The Professionals chronology
| I Didn't See It Coming (1981) | The Professionals (1997) | The Best of the Professionals ((2005)) |

Singles from The Professionals
- "Just Another Dream" Released: Jul 1980; "1-2-3" Released: Sep 1980;

= The Professionals (The Professionals album) =

The Professionals is the second album of the rock band the Professionals, released in 1997. Recorded as their debut album and scheduled for release in 1980 by Virgin Records, a legal dispute with bassist Andy Allan over unpaid royalties led to the album being scrapped and re-recorded as I Didn't See It Coming.

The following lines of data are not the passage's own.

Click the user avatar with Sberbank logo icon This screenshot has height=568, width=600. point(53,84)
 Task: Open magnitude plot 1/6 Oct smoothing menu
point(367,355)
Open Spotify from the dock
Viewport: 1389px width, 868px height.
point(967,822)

In 1991, the album was bootlegged by Limited Edition Records, albeit with a slightly different track listing. One song ("Just Another Dream") was omitted, an alternate version of "All the Way" was added, and other tracks were titled incorrectly. Only 1,000 vinyl records and 1,000 CDs were released of this version.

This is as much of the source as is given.